They tell me this over and over, hoping that I reach some kind of conclusion. Experience some sort of epiphany, some moment of clarity.


And so I live my life in a frenzy, going through the motions and saying all the right things; I say “God bless you” and hold doors open; and at the end of the day I try my best not to complain. I run around with guys and girls alike, befriending anyone who can make me laugh, and then we break laws together. Sometimes. Other times we talk about the mysteries of the universe and why we, as a collective unit, are here--why we have been sent as homo sapiens sapiens and what our purpose is.


It’s at the tip of my tongue, what my purpose is--but sometimes I forget, and the words die in my mouth. I live day-to-day without getting killed (coming quite close at times) and then I pull the covers up to my chin, breathe a huge sigh of relief.


I guess the point of this--writing in endless, yet grammatically correct sentences--is to share with you, dear reader, what’s running through my silly head.


One thing I’ve realized, through hundreds of attempts, is that it doesn’t matter how many words you jumble together. In fact, it doesn’t matter that you’re jumbling words together at all, if you’re doing just that. Recollecting things you’ve learned. If you aren’t writing truthfully, you aren’t writing at all. By blocking your audience from your true self, you already put yourself at a disadvantage. Your words become heavy; unnecessary. A break of silence. Letters mashed together, page after page.


A waste of trees.


My biggest fault then, as a writer and as a human, is constructing sentences without truth. Writing just to say that I did; writing to “up” the word count. Although I call myself a writer, I merely compose non-sense and then wonder why there’s no fulfilment. Why the passion faded through me and throughout my life. In all areas there was a “drought” of passion. Of energy, of electricity. I tried connecting pieces that were never meant for one another, and then blamed God for my misfortune. Cursing the sky, I asked Him why I felt so incomplete; I asked Him to bless me with a miracle.


That’s what led me here. For the first time in a long time, my pen feels on fire--yet I can’t, for the life of me, set it down. My mind eases. My heart pours onto these pages: never hesitating, never second-guessing. Taking the nearest exit and rolling with it, awaiting lands unimaginable.


All those nights I thought about my life and tried to pinpoint when, exactly, “it all went wrong.” I wronged myself when I put up walls, when I feared what others thought. I ruined myself when I stopped being myself. Only then did I deprive myself of real and true fulfilment.


From now on, in writing and in life, I will stop speaking anything other than the truth. I will live my life to the beat of my own heart, not others’ criticism. It never mattered what I accomplished or achieved, since my words weren’t authentic. I never closed my eyes, asked myself what gave me goosebumps. When I cheated the reader--it’s exactly when I cheated myself.

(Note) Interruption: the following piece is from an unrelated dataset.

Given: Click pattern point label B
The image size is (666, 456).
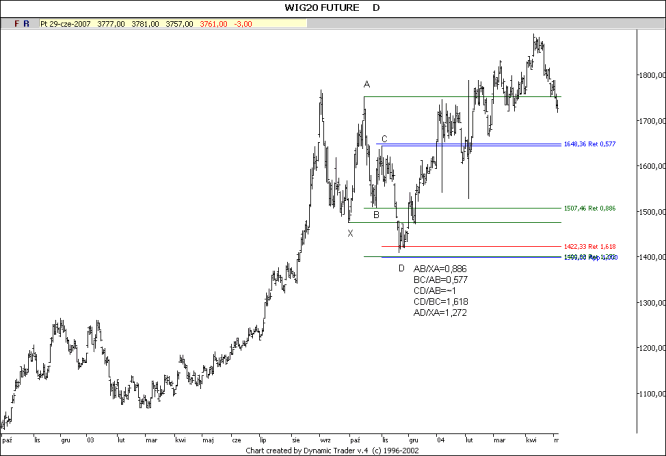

I robbed myself out of happiness.


The world can strip everything from you--the person you love, your job, your house--but if you’re living in truth, you will still feel satisfied. You will not depend on anything for happiness because you, beautiful soul, are honest. You listen to yourself and what gives you purpose. And, when you feel yourself start to sink, you remember that you put your all into it. “It” meaning absolutely anything.


When my eyes slide open, and I watch the light filter through my windows, I will call it morning. Stretching, I will go to the kitchen, make myself coffee, and call this a new start. I will pick up a photograph of the one I loved and lost and call this despair. Then I will rip it into a thousand little pieces and call this process letting go.

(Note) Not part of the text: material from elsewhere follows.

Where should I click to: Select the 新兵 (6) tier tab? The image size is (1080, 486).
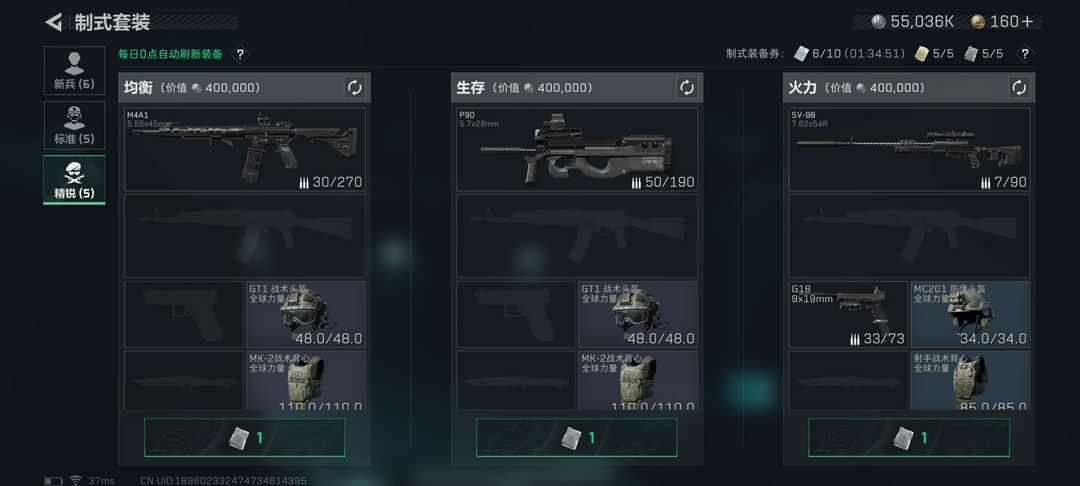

Impulsively, I will gather all my notebooks. I will find which stories are superficial and throw them into the flames. An arson of my own creation...but not an arson of my soul. Simultaneously, all the situations never meant for me catch fire; I watch as their flames wave good-bye.


I wave back.


Art, when honest, is the mind’s face-expression. I can display all my emotions and thoughts without even meaning to; I can put you in my perspective, let you meet my internal conflicts. Line after line, I can open my world up for you, let you feel to the fullest extent. Unlike reality, art knows no restrictions or mercy. Art can be wild and crude and yet so, so beautiful.


A single word can leave a man scratching his head for hours.



© 2016 Elizabeth Laughlin


Author's Note

Elizabeth Laughlin
What do you think? This was completely raw and open; I wanted to be real on this one.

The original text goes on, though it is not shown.